No, this isn't currently supported. I'm not against adding this functionality, but I haven't decided on the best way to handle it yet.

Since Vale tries to be smart about syntax (e.g., ignoring code blocks), it'd either have to treat all text from --text as plain text or you'd need to specify the format (--text="Lint this text" --format="...", perhaps) since there's no file extension.

from vale.

TimKam avatar TimKam commented on August 17, 2024

Ok. Then it's linting on save for now, but I'm happy to make it on-the-fly linting once you implement this.
The first version of the Atom plugin is available at https://atom.io/packages/atomic-vale, respectively https://github.com/TimKam/atomic-vale.
I can transfer ownership, if you prefer.

from vale.

jdkato avatar jdkato commented on August 17, 2024

Thanks—it looks great! I'll let you know once I've implemented support for on-the-fly linting (it should be reasonably soon).

As far as ownership goes, I'm fine with you keeping it. It's up to you, though.

from vale.

TimKam avatar TimKam commented on August 17, 2024

Ok, then I'll keep ownership for now.

from vale.

chew-z avatar chew-z commented on August 17, 2024

I think vale should give other exit code then zero when there are some errors or warnings.

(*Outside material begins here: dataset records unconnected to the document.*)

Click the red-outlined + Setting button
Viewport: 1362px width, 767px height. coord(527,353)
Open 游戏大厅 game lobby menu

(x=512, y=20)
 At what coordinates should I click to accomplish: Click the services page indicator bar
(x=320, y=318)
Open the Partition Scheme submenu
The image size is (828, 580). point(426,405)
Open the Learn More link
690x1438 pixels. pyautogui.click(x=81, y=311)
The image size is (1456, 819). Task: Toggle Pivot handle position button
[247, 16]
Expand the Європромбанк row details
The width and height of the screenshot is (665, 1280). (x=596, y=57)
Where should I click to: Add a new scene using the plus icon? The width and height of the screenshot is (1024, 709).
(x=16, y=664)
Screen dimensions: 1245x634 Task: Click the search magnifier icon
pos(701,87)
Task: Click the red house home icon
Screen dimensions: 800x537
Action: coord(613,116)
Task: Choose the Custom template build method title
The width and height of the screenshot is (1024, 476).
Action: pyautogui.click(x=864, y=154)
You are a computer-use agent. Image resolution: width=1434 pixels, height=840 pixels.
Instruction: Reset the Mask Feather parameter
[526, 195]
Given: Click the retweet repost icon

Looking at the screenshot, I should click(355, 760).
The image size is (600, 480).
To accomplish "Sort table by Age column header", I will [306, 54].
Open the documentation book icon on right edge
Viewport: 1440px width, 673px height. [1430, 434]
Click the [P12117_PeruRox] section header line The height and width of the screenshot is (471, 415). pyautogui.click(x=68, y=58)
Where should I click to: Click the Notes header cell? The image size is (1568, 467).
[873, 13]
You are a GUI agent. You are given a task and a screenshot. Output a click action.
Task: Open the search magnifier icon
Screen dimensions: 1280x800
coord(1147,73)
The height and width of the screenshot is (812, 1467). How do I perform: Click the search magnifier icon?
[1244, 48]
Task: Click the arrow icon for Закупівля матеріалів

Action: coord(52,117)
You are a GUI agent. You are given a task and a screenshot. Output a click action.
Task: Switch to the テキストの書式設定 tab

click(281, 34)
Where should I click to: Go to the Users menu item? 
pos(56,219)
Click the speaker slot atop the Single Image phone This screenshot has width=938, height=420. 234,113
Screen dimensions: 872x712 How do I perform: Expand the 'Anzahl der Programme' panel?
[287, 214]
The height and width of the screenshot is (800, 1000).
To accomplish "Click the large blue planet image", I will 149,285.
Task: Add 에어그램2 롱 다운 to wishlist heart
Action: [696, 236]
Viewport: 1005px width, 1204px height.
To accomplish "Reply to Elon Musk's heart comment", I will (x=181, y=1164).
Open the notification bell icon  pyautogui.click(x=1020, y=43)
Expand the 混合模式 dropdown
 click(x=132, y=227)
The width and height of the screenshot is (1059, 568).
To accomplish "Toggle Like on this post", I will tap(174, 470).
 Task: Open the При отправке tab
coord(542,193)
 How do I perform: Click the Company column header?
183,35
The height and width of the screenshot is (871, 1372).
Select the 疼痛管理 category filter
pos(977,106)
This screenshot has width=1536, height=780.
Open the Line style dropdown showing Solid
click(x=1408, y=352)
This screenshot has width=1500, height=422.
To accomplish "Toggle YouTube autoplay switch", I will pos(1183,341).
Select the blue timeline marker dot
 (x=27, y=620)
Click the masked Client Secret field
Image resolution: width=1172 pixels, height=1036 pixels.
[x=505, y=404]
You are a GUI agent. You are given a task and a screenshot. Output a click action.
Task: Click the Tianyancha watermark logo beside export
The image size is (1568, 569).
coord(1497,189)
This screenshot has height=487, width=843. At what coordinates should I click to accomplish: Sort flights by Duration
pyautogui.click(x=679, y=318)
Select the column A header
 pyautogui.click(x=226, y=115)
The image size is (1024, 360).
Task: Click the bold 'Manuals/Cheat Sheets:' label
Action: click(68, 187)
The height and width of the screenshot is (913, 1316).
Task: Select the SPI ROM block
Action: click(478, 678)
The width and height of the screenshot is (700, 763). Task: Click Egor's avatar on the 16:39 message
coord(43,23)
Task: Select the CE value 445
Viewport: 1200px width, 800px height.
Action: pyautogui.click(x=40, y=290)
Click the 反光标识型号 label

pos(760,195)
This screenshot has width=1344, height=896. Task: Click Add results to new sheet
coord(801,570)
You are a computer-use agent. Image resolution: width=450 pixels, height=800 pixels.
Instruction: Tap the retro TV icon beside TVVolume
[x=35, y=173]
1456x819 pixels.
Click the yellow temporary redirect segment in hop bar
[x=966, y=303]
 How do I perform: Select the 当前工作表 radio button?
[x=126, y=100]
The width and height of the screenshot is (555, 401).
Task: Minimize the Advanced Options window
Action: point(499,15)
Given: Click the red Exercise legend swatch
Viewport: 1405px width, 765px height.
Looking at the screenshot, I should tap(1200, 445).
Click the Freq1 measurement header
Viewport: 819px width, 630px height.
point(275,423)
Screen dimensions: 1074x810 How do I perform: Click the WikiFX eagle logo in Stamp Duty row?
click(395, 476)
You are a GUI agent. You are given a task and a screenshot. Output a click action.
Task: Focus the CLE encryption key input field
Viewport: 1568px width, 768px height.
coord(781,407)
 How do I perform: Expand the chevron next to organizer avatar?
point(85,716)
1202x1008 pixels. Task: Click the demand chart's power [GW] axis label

vale 'This is some some text to lint'
✔ 0 errors, 0 warnings and 0 suggestions in 1 file. 
vale 'This is very very text to lint'

 stdin.txt
 1:9   warning  Consider removing 'very'  vale.Editorializing
 1:14  warning  Consider removing 'very'  vale.Editorializing

✖ 0 errors, 2 warnings and 0 suggestions in 1 file.

Some other tools relay on non-zero (1) exit code to process the output further.

from vale.

jdkato avatar jdkato commented on August 17, 2024

@chew-z: Vale should exit with (1) on errors already (for example, I'm using Vale to lint its own documentation on Travis CI and the build will fail on errors). I think this is reasonable default behavior as you'll likely want to ignore many warnings and you can always change the rule's level if not:

[*]
vale.Editorializing = error

That said, I'm open to making this more configurable. Would you want a setting to control which levels result in a non-zero exit code?

from vale.

chew-z avatar chew-z commented on August 17, 2024

Yes, I think it would be useful to have more control over non-zero exit.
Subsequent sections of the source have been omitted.